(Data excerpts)
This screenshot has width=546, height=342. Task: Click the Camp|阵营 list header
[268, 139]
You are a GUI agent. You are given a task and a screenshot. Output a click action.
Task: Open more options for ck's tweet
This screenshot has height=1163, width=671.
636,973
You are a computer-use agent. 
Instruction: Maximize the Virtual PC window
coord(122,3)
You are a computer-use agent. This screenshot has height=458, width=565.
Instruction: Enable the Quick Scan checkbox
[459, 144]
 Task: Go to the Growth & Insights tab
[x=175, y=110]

--

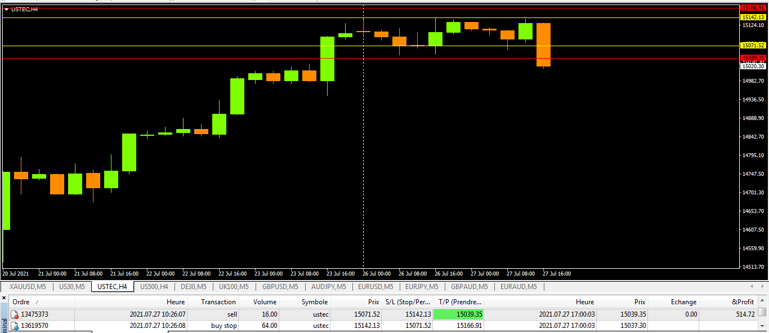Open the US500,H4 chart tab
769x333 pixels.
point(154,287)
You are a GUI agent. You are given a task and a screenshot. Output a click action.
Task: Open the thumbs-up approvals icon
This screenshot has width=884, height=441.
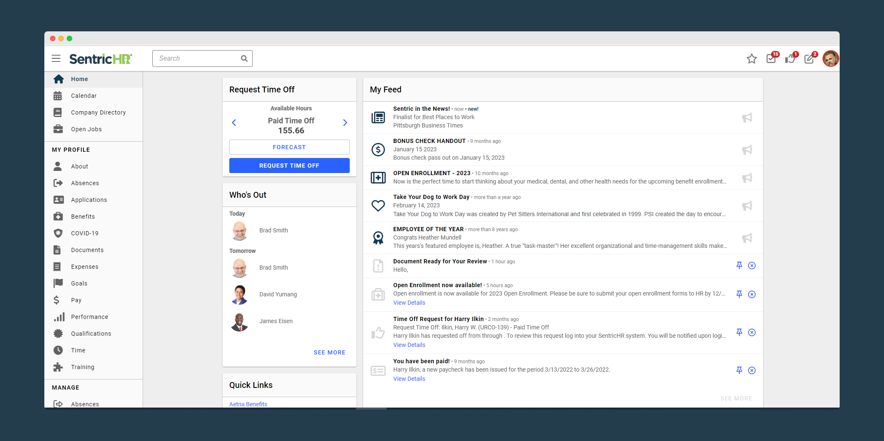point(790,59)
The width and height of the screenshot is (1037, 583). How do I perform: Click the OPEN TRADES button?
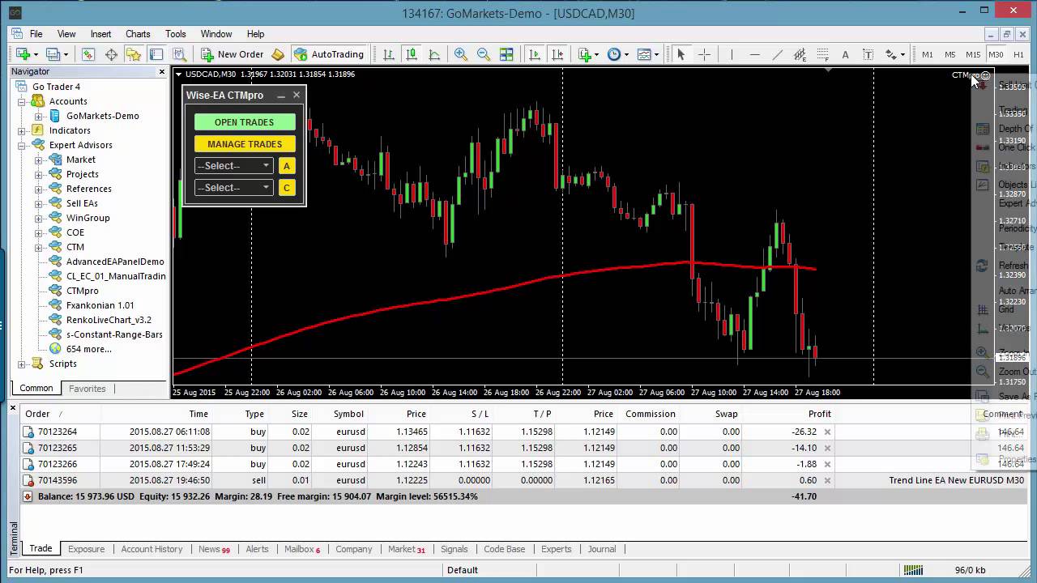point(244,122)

--

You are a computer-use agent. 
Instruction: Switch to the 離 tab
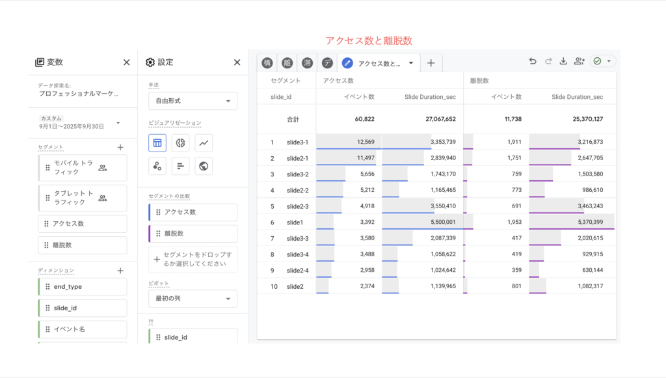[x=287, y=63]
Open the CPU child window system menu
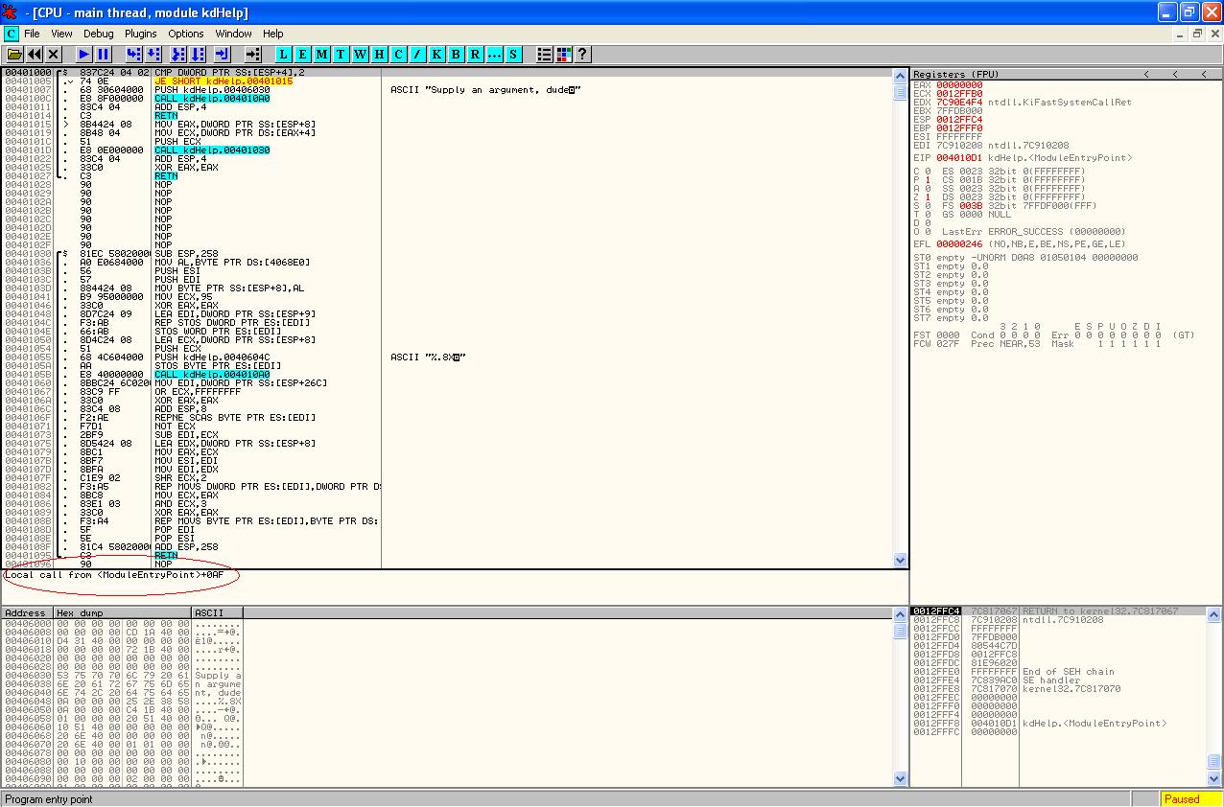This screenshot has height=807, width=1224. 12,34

• _PROBLEM_:
Print exactly the lines above from the one with "Task: Open more options for ck's tweet" to the one with "You are a computer-use agent. This", including both.

• _SOLUTION TO THE PROBLEM_:
Task: Open more options for ck's tweet
This screenshot has height=1163, width=671.
636,973
You are a computer-use agent. 
Instruction: Maximize the Virtual PC window
coord(122,3)
You are a computer-use agent. This screenshot has height=458, width=565.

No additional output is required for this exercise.